Work task:
For the data below, restate word for word only the lines from the line containing "[Amita-it Linkedin] (1332, 83)" through the line containing "Encuentro de Líderes Sociales (123, 1955)", both ends included.

>>

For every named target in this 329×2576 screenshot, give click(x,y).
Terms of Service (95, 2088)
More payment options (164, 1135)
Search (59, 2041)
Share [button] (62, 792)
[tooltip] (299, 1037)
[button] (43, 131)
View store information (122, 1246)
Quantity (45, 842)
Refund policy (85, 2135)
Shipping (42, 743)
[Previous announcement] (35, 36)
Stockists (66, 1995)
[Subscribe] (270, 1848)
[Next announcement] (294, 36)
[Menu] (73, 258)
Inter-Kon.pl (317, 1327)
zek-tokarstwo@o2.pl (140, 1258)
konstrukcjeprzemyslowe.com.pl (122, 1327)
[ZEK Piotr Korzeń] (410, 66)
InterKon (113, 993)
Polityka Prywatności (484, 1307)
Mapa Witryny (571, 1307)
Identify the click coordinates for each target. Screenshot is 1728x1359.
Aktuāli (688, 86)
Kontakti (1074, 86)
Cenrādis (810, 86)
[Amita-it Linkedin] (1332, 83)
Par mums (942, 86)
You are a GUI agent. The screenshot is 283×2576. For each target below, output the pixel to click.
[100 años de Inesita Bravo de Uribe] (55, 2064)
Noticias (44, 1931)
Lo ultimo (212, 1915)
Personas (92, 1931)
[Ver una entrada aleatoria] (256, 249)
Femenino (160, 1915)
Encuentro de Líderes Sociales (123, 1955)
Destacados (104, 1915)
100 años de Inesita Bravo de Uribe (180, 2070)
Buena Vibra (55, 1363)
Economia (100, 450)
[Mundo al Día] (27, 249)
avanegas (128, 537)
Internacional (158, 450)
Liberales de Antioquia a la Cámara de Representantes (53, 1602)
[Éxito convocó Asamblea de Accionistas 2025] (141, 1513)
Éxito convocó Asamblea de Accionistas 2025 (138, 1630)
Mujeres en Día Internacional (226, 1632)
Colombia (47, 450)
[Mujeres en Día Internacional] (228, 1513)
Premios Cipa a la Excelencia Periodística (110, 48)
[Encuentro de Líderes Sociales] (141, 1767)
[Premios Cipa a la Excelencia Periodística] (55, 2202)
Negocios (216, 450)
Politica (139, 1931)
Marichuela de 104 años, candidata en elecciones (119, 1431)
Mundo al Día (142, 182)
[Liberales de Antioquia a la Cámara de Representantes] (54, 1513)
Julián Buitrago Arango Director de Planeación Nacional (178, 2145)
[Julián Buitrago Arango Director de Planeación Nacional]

<<

Output:
[Amita-it Linkedin] (1332, 83)
Par mums (942, 86)
You are a GUI agent. The screenshot is 283×2576. For each target below, output the pixel to click.
[100 años de Inesita Bravo de Uribe] (55, 2064)
Noticias (44, 1931)
Lo ultimo (212, 1915)
Personas (92, 1931)
[Ver una entrada aleatoria] (256, 249)
Femenino (160, 1915)
Encuentro de Líderes Sociales (123, 1955)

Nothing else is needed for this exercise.